Typically, a text message should be less than 160 characters, so keep your message short and to the point—you’re asking the recipient to read it immediately. People expect succinct content telling them things they want to know right now, and don’t necessarily need to think about.

In contrast, email content is designed to be viewed later and is given a greater space allowance. If you want your content to be thoughtfully reviewed, send an email. If you want your consumer to know, remember, or immediately respond to something, send a text.

Campaign across your channels

Often the best use of your SMS marketing isn’t in a stand-alone SMS campaign, but one that you run across channels.

Each channel alone will generate specific response rates, and when you combine them into one campaign, they support each other to increase your response rate.

As previously mentioned, SMS messages and emails yield different reactions from consumers. Depending on the purpose of your SMS, and your overall campaign, you can complement the consumer experience by following up on your initial message through the alternate channel.

This means if you send an SMS message to a consumer following a purchase, you can send a follow-up email on either the same day or a consecutive day to enhance your message and increase your response rate.

Conduct tests

Companies have a lot of questions to ask themselves once they start using SMS. How many messages should be delivered? What’s the best time to send out? Why did different campaigns generate such vastly different results?
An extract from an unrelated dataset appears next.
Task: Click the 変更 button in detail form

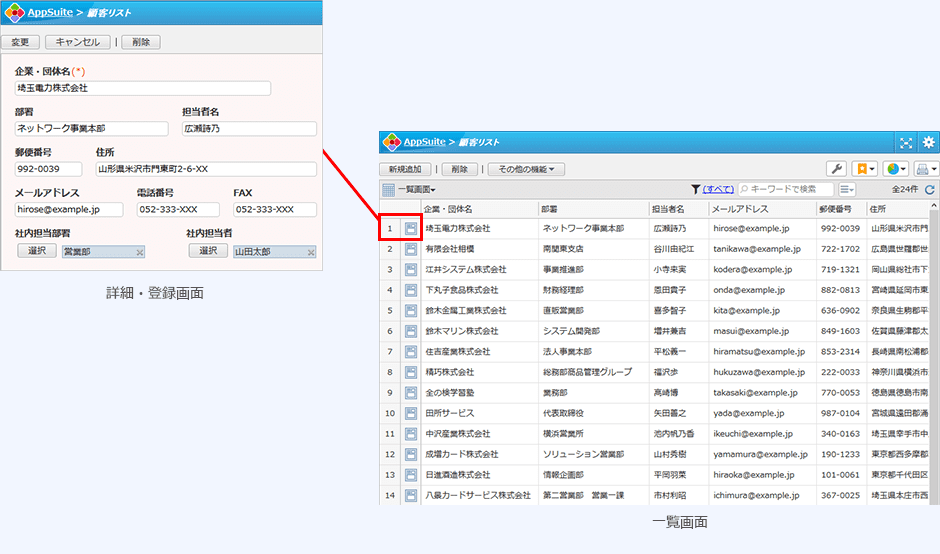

The answer to all of these questions will come from trial and error. Test across different times and days, because you won’t know what the optimal time for your campaign and your audience is until you test!

Be strategic, not spammy

Because SMS marketing is more expensive than email marketing, and because the impression it presents to consumers holds a higher impact, it can be tempting to try to find the one optimal campaign and send it out to the entire database.

This is a mistake. Rather, you should be strategic and considerate with your marketing.

Send out smaller campaigns more often—imagine a drip-feed, not a firehouse. You don’t have to reach out to your entire database with big one-off campaigns; it’s best to work off small, hyper focused segmented audiences, and send the 1:1 comms.

At the end of the day, SMS spammers are interested in the immediate impact or the initial link click, without regard for the relationship-building potential that SMS marketers can tap into.

If you can follow all of the above, you’ll be well placed to get the results you’re after, while strengthening your company’s customer relationships.

Remember that—ultimately—you’re having a conversation with an individual, not a mass group, and you’ll be on the right track. Make it personal, timely and valuable and SMS marketing will amplify your results.